Introducing the World’s First Social Health Prescription
Curatio was recently featured on StartUp Health’s new HEALTH Transformer Magazine.
The piece discusses Curatio as the first social health prescription providing support for patients in a way that is scalable, cost-effective, and heavily improves patient engagement.
Click here to read the article, first published on StartUp Health
For decades, clinicians have known that patients who receive support from family and friends often experience better outcomes, faster recovery times, and fewer readmissions. But while encouraging patients to attend support groups has been a common practice for over a century, clinicians still lack a way of meaningfully extending that support beyond the hospital’s walls.
“Around the world, there’s a real lack of scalable patient support,” said Lynda Brown-Ganzert, founder and CEO of Curatio, a StartUp Health company. “It’s very difficult for hospitals or insurers to provide patients with consistent engagement of this kind in a truly scalable way.”
According to Brown-Ganzert, an absence of social support can be extremely detrimental to a patient’s health and wellbeing. Socially isolated individuals have a 50% higher risk of premature death, a 29% higher risk of heart disease, and a 32% higher risk of stroke. And though traditional support groups can offset social isolation, accessing them isn’t always easy.
“While hospitals might offer face-to-face support groups, it’s sometimes difficult for patients to attend them,” said Brown-Ganzert. “Tuesday at 7 p.m. across town might not work if you’ve got kids, or if you’re from out of town, or if you’re working at the time.”
For Brown-Ganzert, the solution to this problem is social health, a term she coined to describe the benefits that her company, Curatio, offers its users. Social health occurs when a patient has immediate and consistent access to a network of both peers and healthcare professionals.
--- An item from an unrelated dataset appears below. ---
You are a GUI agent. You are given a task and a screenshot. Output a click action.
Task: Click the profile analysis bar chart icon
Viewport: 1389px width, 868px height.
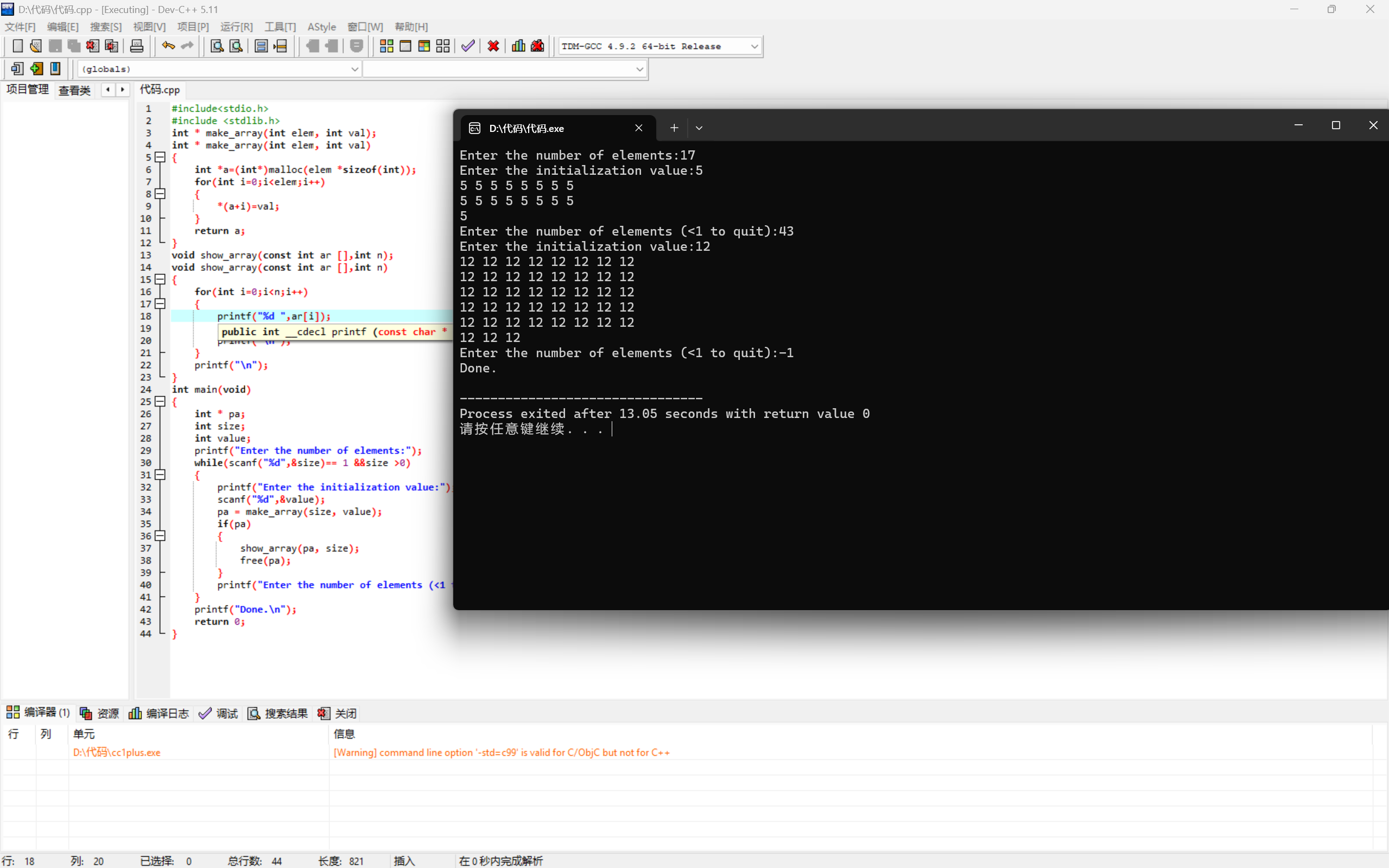pos(518,46)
By digitizing the traditional support group — and augmenting it with machine learning and targeted content — Curatio has made accessing social health as simple as opening a smartphone app.
“When we’re talking about social being the missing piece of health, we’re talking about something we’ve known for years, but haven’t been able to deliver in a personalized way,” explained Brown-Ganzert. “It’s really about finding your tribe — about finding your digital twin.”
To allow patients to connect with one another without compromising their privacy or being subjected to abuse, Curatio has built its own social media platform, which Brown-Ganzert refers to as a “private social network.” Once a patient completes their profile, Curatio’s software starts matching them with users who share their conditions, demographics, and even hobbies.
“It’s about getting support in real-time from a group of people who really understand what you’re going through,” explained Brown-Ganzert. “From there, we layer on personalized content — content that’s curated, evidence-based, and specific to your condition and interests.”
“In order for patient engagement — and patient empowerment — to happen, you need a social plugin,” said Brown-Ganzert.
For the patients who use it, Curatio has four major components: a circle, a community, a magazine, and health tools. The circle, which patients gradually build by sending invites to one another, consists of the peers a user has connected with. The community is composed of everyone connected to a user’s circle, and is viewable through a user’s social feed. Each patient on the Curatio platform has their own magazine, which contains helpful articles related to their specific conditions. The fourth component, health tools, allows users to track their symptoms over time.
“It’s really about putting the power in the patient’s hands so they can monitor how they’re doing on a day-to-day basis,” said Brown-Ganzert. “Whether that’s through a blood glucose tracker or an anxiety tracker, we want them to be able to draw the correlations themselves.”
If Curatio’s track record is any indication, the need for social health is widespread. The startup launched in March of this year and already has users in 31 countries. Last year, Curatio joined StartUp Health’s global army of Health Transformers, and is currently acquiring clients at a healthy rate. According to Brown-Ganzert, the company’s revenue comes from licensing its platform to large healthcare, pharmaceutical, and research organizations.
“In our model, we feel very strongly that patients shouldn’t pay, that there shouldn’t be any barriers between patients and the social support they need,” said Brown-Ganzert. “We deliver value, adherence support, and great population health insights by licensing the platform to payers and providers.”
Prior to launching, the company spent a significant amount of time performing research to validate its technology. Having established the science behind its approach, Curatio is currently translating its platform into multiple languages to accommodate an increasingly global user base. It’s all part of a long-term plan to dominate the multi-billion dollar patient engagement market by offering patients everywhere the support they need.